漆黒の空には点々と星が並び、電灯が頼りなく照らす風景から自分が寝ていたのが住宅街の公園だったと気づく。自分を確認してみても、薄汚れあちこちが擦り切れた服の上から、これまた各所がほつれたコートを着ているばかりでそれ以外は何もない。大きなケガも無いのは幸いだった。
「どうするか…」
見知らぬ場所、何故ここに寝ていたのか今までの記憶も不思議と曖昧だ。これからどうするべきかの見当も全くつかない。ともかく、ずっと寝転んでいるわけにもいかない。人に見られれば不審に思われるだろう。長くここで寝ていたのか、ぎしりと軋む体を何とか動かして、ふらりと歩き出す。
随分と遅い時間なのか立ち並ぶ家はどこも明かりが消えていて人の気配がない。人通りもなく、聞こえるのは壁に響く自分の足音だけだ。
すこし不気味に思いながらも、交番でここはどこかを聞いて早く帰らないと…そんなことを考えて、はてと思い至り足を止めた。
「…帰るって、どこにだ?」
分からない。思い出せない。帰らなければ、と思う気持ちはあるのにその行き先が全く不明なのだ。そんなまさか、とぐるぐると思考を巡らせる。今までどうやって生きてきたのか、一つ一つ手繰り寄せていこうと記憶の糸を掴もうとし。
そして静かに動揺した。
その糸すら、どこにもなかったからだ。
住んでいた場所も、家族や友人の記憶も、生まれてから今日ここで目覚めるまでの記憶がすっぽりと抜け落ちていた。
「まあ…いいか。交番に行けばとりあえず身元確認をしてもらえるだろう」
しかし少しの動揺の後、俺は妙に落ち着いていた。記憶喪失であるという事実を疑うでも悲観するでもなく、どこか他人事のようにすら感じていた。意外と俺は図太い性格らしい。
自分に関しての記憶が欠落してはいるが、それ以外の知識と記憶は残っている。なら、どうとでもなるはずだ。然るべき機関に相談すれば良いし、最低限の保証くらいはされるだろう。されなかったら…まあ、追々考えればいい。

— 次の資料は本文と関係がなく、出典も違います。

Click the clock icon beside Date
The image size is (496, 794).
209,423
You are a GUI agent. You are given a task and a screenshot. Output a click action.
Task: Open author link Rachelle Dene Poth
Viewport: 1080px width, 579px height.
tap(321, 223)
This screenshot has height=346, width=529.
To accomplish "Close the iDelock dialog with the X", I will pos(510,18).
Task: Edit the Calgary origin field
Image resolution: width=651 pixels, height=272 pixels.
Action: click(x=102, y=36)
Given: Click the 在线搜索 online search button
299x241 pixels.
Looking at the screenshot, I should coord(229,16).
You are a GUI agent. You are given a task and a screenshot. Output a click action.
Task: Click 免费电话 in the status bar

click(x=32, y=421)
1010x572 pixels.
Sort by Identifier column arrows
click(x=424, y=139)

謎が一つ増えたが目的地は結局変わらない。また交番探しに戻ろうとして一歩踏み出した矢先、
背後からがんと強い衝撃が体にかかり、勢いよくアスファルトに叩きつけられた。
「が、は……ッ!?」
予想外の痛みに息が漏れる。次から次に何なんだ、と首を回して背後を見た。その異形を、見てしまった。

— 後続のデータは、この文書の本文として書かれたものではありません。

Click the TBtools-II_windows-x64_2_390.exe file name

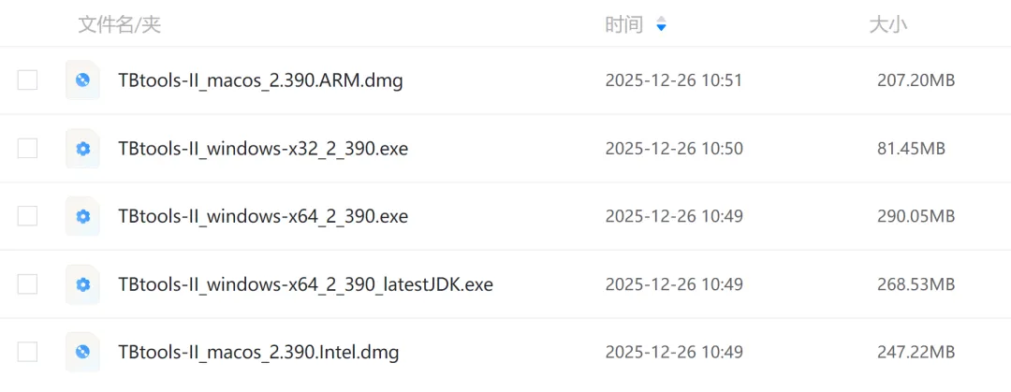coord(263,216)
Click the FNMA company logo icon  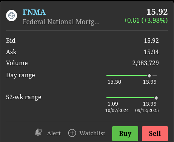point(12,16)
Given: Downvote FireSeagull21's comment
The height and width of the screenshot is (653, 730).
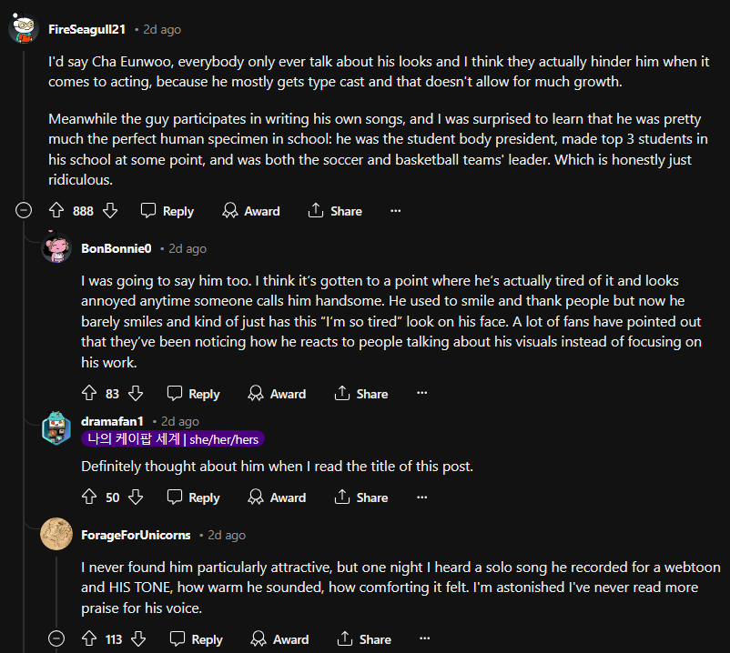Looking at the screenshot, I should point(110,211).
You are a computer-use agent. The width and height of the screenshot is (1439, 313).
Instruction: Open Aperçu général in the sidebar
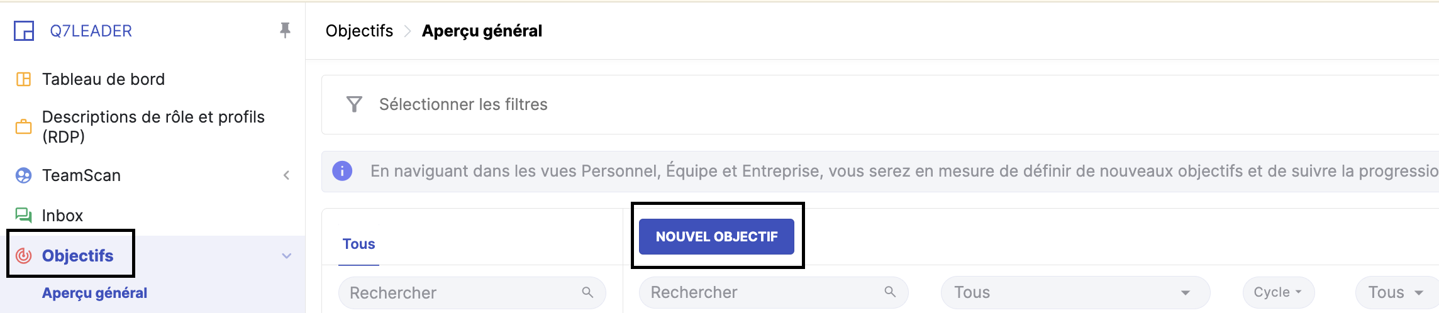coord(94,293)
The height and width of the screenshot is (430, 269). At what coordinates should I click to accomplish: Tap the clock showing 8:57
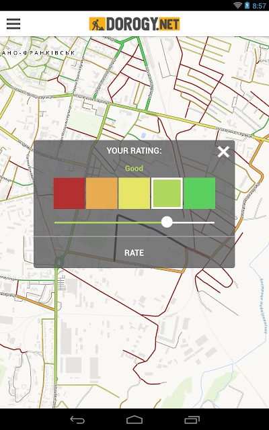259,5
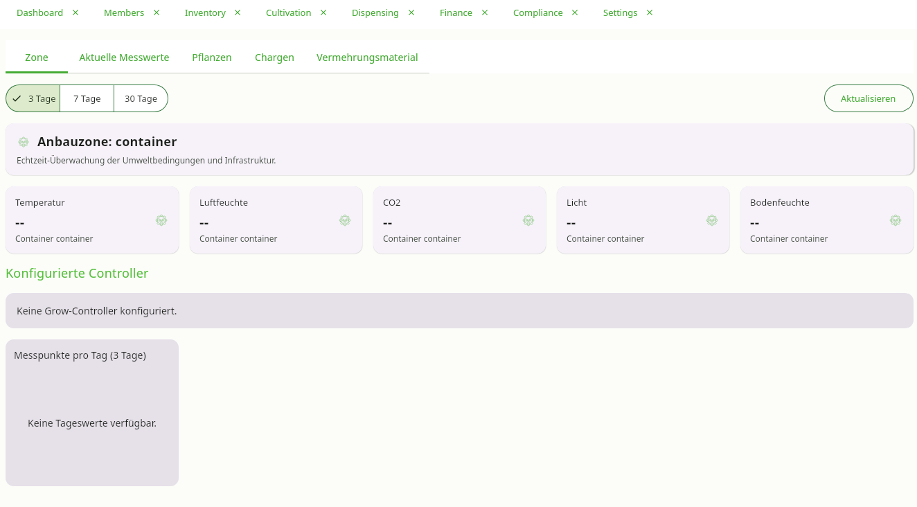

それは一見犬のようだった。体躯もシェパードくらいで、明かりがない所で遠目から見ればただの犬と見間違えただろう。しかし、頭部があるべきところにそれはなく、代わりに鋭く硬質な赤茶色の塊がついている。下の方には犬よりも幾分太く鋭い牙が並んだ口が生え、その口元は背面まで大きく裂けていた。さながら食虫植物だ。ギョロギョロと血走った目が頭上から、口元から、胸元から四方を見ている。
おぞましい怪物に、俺は抑え込まれていた。
「…っこの!離……、せ!!」
あの牙に食いつかれればただでは済まない。必死に抵抗するが、背後からがっちりと伸し掛かられてろくに抵抗できずに体力だけが消耗する。怪物は獲物である俺をいたぶっているつもりなのか押さえつけるだけだ。しかし、いずれはきっと俺を食うだろう。
「クソ…!!離せ化け物!!俺は美味くないぞ!!」
せめてもの抵抗で声を張り上げる。あわよくば住宅の中から助けの手が伸ばされないかとも期待したが、明かりがつく気配はない。
怪物が頭をもたげ口を大きく開く。気のせいか、その口角は俺を嘲笑するように醜く上がっているように見えた。ああ、俺はこんなよく分からない生き物に食い殺されて終わるのか。せめて痛みが長引かないよう早めに気絶したいところだ…。
生温い唾液が頬に落ちる感触に目を固く瞑る。訪れるであろう痛みを粛々と待つ。
「20mmキャノン砲、撃て―――!!!」
男の声が鼓膜を揺らす。その声にはっと目を開けて周囲に視線を巡らせれば、いくつもの閃光が怪物の後ろから落ちてくる。
―――砲弾だ。思ったときには、それは目の前で爆音を轟かせ怪物を巻き込んで爆ぜた。怪物は3メートルほど遠くまで吹き飛ばされ、ぐぅぐぅと低く唸って身じろいでいる。
「トオル!そいつ連れて離れろ!オレはこいつを足止めする!!」
先ほど聞こえた声がそう指示を飛ばすのが聞こえる。その声に合わせて、呆然と座り込む俺の隣に柳色の髪をした青年が駆け寄ってきた。皺のない白衣がぱさ、と地面に着く。
「動けますか?すみません、混乱されているかもしれませんが今は僕たちについてきてください」
そう告げる彼の瞳が不安そうに揺れる。俺の肩を支える手は少し震えていた。あの怪物に怯えながらも、助け起こしに来てくれたんだろう。
「…わかった、君たちに従う」
ここに残ってもあいつに食い殺されるだけだからな。そう伝えて立ち上がれば、目の前の男は眉を下げて笑う。
「こっちです」
断続的に響く爆発音から逃げるように、先導されるまま走った。
「なんでこんな事に……」
ため息とともにこぼれた言葉は前を走る人には聞こえなかったらしく、砲撃音と共にかき消えた。